Cord blood, also known as "placental blood," is the blood that remains in the umbilical cord and placenta following birth and after the cord is cut. It is usually discarded with the placenta and umbilical cord and is a rich source of stem cells. About three to four ounces may be taken from a mother's placenta shortly after childbirth for possible transplantation.

Many families are now choosing to bank these genetically unique cord blood stem cells for the future health of their loved ones. A case in point would be a family with a baby boy born with sickle cell anemia. When the mother became pregnant with her second child, the blood was found to be a perfect match. After giving birth, the blood was taken and transplanted shortly thereafter in the son affected by sickle cell anemia. When treatment is successful, the stem cells from the cord blood will survive in a patient's bone marrow and produce healthy white blood cells.

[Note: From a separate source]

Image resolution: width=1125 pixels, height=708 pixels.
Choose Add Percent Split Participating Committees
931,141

Many experts believe that cord blood transplants have distinct advantages over more traditional bone marrow transplants in stimulating the growth of healthy white blood cells. The collection of cord blood is simple and painless, whereas bone marrow donors must undergo general anesthesia. Further, cord blood from an unrelated donor doesn't require the extremely close tissue-type matching of bone marrow transplants. However, there are some risks, because the patient is susceptible to infection and the body may reject the donated cells.

  Adult Stem Cells -

While pluripotent stem cells still seem to offer the most promise for human therapies, research on adult stem cells offers some potential. It may seem easier to obtain adult stem cells and avoid some of the ethical issues associated with embryonic stem cells, yet there are challenges involved with adult stem cells as well. Adult stem cells have not yet been identified in every part of the body, they are multipotent, and they are difficult to identify, isolate, and purify.

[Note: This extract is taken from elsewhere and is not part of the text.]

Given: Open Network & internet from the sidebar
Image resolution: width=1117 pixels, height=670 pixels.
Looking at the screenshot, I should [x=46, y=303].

There has been some success with adult stem cells from the bone marrow, umbilical cord blood, and in the hippocampus region of the brain. Adult stem cells such as blood-forming stem cells in bone marrow (called hematopoietic stem cells, or HSCs) are currently the only type of stem cell used widely to treat human diseases. HSCs have been transferred in bone marrow transplants for more than 40 years. More advanced techniques of harvesting HSCs are now used to treat leukemia, lymphoma and several inherited blood disorders.

A notable drawback to utilizing adult stem cells in therapies is that there are insufficient numbers of cells available for transplantation because in a culture dish they are unable to replicate over extended periods of time. Researchers have been unsuccessful in directing these cells to become functional as specialized cells. Recent research has revealed the property of plasticity in adult stem cells. Some adult stem cells have been shown to be capable of generating the specialized cell type of another tissue. A reported example of plasticity involved adult stem cells from bone marrow that generated cells resembling neurons – the functional units of the nervous system found in the brain and spinal cord.